The syntax for importing modules in an Elm script is import <module
name>, which will make the entire module accessible under the module name
namespace (e.g. if we import the List module, we can access everything exposed
by the module as long as you put List. before it… like List.map, List.filter,
etc.). These are called qualified imports. The functions you’re importing are
qualified by the module name, like Dict.map or String.toList
You can also import specific functions from a module like this:
import List exposing (map, filter) or import Dict exposing (..)
(which exposes everything in the Dict module). These are unqualified imports.
This can make your code more concise, but since many modules export functions
with identical names (e.g. map and filter), you may need to take
care not to import multiple identically named functions into the same
module (but don’t worry too much, if you do the compiler will let you know),
Importing must be done before defining any functions, so imports are
usually done at the top of the file. One script can, of course, import
several modules. Just put each import statement into a separate line.
Let’s import the List module, which has a bunch of useful functions
for working with lists and use a function that it exports to create a
function that tells us how many odd elements a list has. We’ll also import
the Tuple module to work with the results produced by List.partition.
List and Tuple are imported qualified by default, so the following is
intended just to give you an idea of how importing works.

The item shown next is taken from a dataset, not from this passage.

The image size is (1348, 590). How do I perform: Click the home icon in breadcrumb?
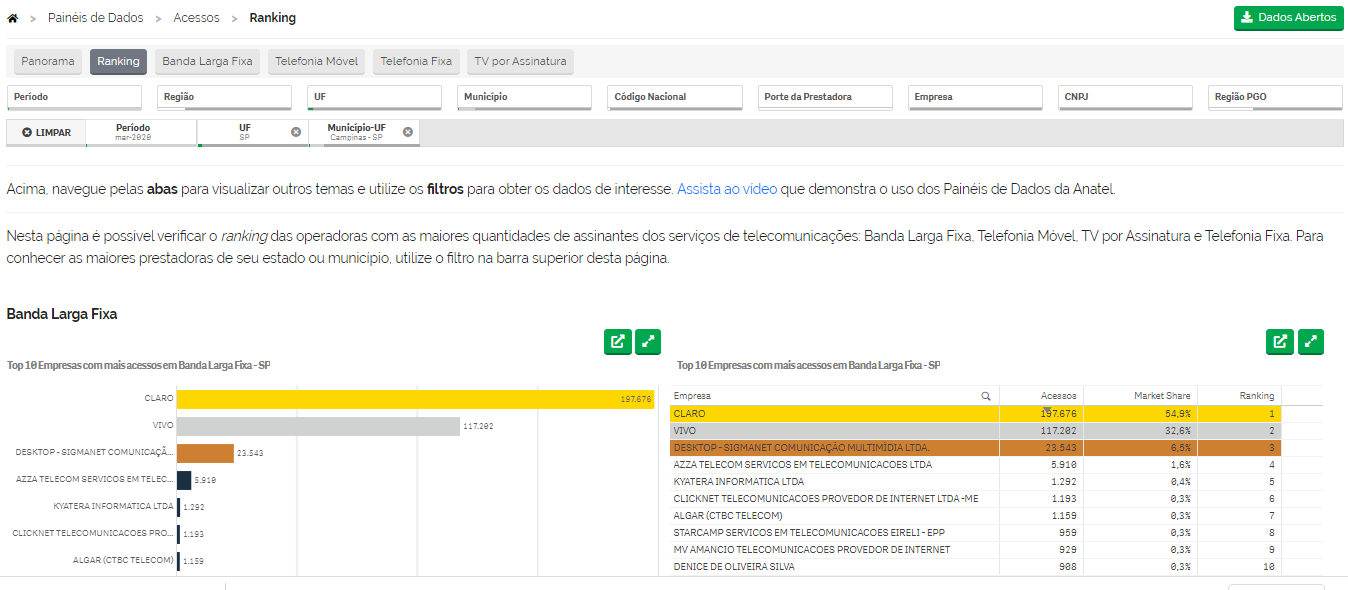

You wouldn’t
necessarily need to do the following in real life.
import List exposing (length, partition)
import Tuple
numOdds : List Int -> Int
numOdds =
let
odd n = n % 2 == 1
in
length << Tuple.first << partition odd
When you do import Tuple, all the functions that Tuple exports
become available under the Tuple namespace, meaning that you can call them
from wherever in the script. And when you do
import List exposing (length, partition), you pull length and partition
into the module unqalified.
partition is a function defined in List that
takes a predicate and a list and produces a tuple of two lists. The first list
being those elements for which the predicate evaluated to True, and the
second list being those elements for which the predicate evaluated to
False. Composing length, Tuple.first, and partition
we produce a function that’s the equivalent of \xs -> length (Tuple.first (partition (\n -> n % 2 == 1) xs))
We can also import modules using the as keyword to provide a shorter
name. For example,
import Json.Decode as Decode
Decode.string "JSON string"
This makes it so that if we want to reference Json.Decode’s string
function, we don’t have to type out Json.Decode.string every time.
Use this handy reference to see which modules are in the standard library. A great way to pick up new Elm knowledge is to just click through the standard library reference and explore the modules and their functions. You can also view the Elm source code for each module. Reading the source code of some modules is a really good way to learn Elm and get a solid feel for it.
List
The List module is all about lists, obviously. It provides some
very useful functions for dealing with them. We’ve already met some of
its functions (like map and filter) because the List module is
imported by default. Let’s take a look at some of the functions that we haven’t
met before.
intersperse takes an element and a list and then puts that element in
between each pair of elements in the list. Here’s a demonstration:
> List.intersperse "on" ["turtles","turtles","turtles"]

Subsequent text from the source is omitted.